Death penalty - Various issues
People v. Letner & Tobin (S015384, CA S.Ct., 7/29/10) Cal.4th 
Claims considered and rejected: failure to set aside burglary charges and burglary special circumstance; failure of information to charge first degree felony murder; denial of motions to sever defendants' trials; leg braces during voir dire (no evidence they could be seen by jurors, and defendant had gotten into fight); various evidentiary rulings; sufficiency of evidence; prosecutorial misconduct; instructional error; sufficiency of appellate record; cross-examination of one of the defendants re letters; admission of unadjudicated priors; 12) constitutionality of California's death penalty; cumulative effect of alleged errors.

Juveniles - probation condition unreasonable
In re D.G. (A126655, 1st Dist, 7/30/10) Cal.App.4th 
Alameda County Superior Court Judge Dennis Hayashi abused his discretion in prohibiting minor from being within 150 feet of a school where burglary had nothing to do with a school. "We conclude the condition as drawn was unreasonable because it is not related to appellant's offenses and does not prohibit otherwise criminal conduct and because there is no evidence in the record to suggest the condition will serve a rehabilitative purpose by preventing his future criminality. We narrow the condition consistent with state law that prohibits persons from visiting school grounds without notifying school authorities and affirm the court's dispositional order as so modified."

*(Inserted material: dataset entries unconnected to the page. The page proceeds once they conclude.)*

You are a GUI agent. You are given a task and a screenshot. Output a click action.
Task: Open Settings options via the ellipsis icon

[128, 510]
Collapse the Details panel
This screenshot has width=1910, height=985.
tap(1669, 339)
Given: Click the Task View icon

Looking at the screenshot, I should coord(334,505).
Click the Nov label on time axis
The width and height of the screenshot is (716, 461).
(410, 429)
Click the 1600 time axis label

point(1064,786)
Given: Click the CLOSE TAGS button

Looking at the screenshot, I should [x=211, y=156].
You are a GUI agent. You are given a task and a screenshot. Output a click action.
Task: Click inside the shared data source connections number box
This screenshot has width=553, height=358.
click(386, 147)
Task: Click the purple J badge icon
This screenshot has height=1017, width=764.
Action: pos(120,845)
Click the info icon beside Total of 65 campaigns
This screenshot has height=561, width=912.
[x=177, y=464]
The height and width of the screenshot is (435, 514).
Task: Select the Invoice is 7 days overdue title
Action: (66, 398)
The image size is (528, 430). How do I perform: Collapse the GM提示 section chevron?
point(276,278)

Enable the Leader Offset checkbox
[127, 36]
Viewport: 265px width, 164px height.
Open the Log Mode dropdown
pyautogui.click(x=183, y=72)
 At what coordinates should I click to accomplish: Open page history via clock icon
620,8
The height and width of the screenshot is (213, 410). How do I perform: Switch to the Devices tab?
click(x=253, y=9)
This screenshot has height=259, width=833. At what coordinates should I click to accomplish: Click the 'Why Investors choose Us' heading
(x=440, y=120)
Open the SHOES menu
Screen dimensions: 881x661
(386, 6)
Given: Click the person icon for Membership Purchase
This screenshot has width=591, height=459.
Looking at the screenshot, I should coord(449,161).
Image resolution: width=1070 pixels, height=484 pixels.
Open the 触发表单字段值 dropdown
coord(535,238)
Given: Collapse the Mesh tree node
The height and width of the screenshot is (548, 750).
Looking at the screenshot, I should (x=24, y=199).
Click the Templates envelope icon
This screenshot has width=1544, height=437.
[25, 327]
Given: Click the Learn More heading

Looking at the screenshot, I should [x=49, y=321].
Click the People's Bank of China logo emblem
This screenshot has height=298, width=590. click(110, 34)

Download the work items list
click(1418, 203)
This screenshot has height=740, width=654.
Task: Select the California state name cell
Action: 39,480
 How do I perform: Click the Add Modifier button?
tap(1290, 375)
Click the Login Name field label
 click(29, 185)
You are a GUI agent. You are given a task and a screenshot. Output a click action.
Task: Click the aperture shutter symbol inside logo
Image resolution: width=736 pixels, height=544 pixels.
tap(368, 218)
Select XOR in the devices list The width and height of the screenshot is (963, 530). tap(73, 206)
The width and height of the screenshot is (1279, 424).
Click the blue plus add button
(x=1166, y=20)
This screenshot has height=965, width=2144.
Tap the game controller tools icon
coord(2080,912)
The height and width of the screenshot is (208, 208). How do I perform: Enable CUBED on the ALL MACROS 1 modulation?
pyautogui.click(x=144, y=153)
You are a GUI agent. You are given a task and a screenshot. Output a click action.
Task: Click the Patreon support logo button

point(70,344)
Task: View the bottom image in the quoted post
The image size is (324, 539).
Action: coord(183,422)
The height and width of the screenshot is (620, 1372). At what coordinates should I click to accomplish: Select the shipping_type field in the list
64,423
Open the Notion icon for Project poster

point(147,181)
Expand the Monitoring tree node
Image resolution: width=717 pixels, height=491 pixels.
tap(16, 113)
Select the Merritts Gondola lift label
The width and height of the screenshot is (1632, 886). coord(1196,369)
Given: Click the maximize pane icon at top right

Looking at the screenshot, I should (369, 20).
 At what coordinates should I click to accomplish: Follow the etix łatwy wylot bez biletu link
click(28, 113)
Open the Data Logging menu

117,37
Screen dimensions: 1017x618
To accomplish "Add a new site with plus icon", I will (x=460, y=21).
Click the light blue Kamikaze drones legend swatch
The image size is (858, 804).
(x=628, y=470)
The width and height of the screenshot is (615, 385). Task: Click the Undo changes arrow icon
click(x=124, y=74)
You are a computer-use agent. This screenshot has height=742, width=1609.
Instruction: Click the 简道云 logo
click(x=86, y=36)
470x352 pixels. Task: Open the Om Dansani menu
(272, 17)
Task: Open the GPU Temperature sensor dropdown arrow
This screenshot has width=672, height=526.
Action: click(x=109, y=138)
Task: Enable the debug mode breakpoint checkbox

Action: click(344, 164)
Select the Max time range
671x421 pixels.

Juveniles  - San Diego curfew ordinance
In re A.G. (D053991, 4th Dist, 2/4/10) Cal.App.4th 
Welfare & Institutions Code section 625.5 not intended to superimpose prior warning requirement before county ordinance may treat curfew violation as misdemeanor. It was intended solely to relieve counties from the costs of prosecuting such cases, by making parents liable. Using intermediate-scrutiny test, court concludes that county's failure to provide that minors may travel to and from protected activities renders ordinance unconstitutional, as it sweeps too broadly and includes within its ambit innocent and legal conduct. Note: this is second time San Diego has seen its curfew ordinance tossed out, and it still does not know how to draft a proper law.

Parole - appellate court may not limit evidence before parole board
In re Prather (S172903, CA S.Ct., 7/29/10) Cal.4th 
Decision granting habeas corpus relief on grounds denial of parole not supported by "some evidence" should direct the Board to conduct a new hearing in accordance with due process and consistent with court's decision, but should not place improper limitations on the type of evidence the Board may consider. 

Public officials - embezzlement, bribery, conflict of interest, perjury
People v. Wong (B212580, 2d Dist, 7/28/10) Cal.App.4th 
You know things will not go well for the defendant when the opinion starts "The story of Leland Wong (Wong) is one of graft and hubris. Wrongly believing he could get away with lying, cheating and stealing, he ended up convicted of multiple crimes, including embezzling money (Pen. Code, sec. 487, subd. (a)) accepting a bribe (sec 68); acting with a conflict of interest (Gov. Code, sec 1090); and committing perjury (sec 118)." The court then answers the question, "Is it legal for a commissioner in one city department to take money from a third party to influence contract negotiations with a different department in the same city? The answer is no." Some of Wong's acts included charging massages to Kaiser while working as director of community relations, for which he was fired. Nevertheless, he was appointed to the LA World Airports commission by LA Mayor James Hahn, and took money from corporations, thus creating a conflict of interest. He then failed to disclose the payments in a form signed under penalty of perjury. Appellate court affirms the judgment in its entirety.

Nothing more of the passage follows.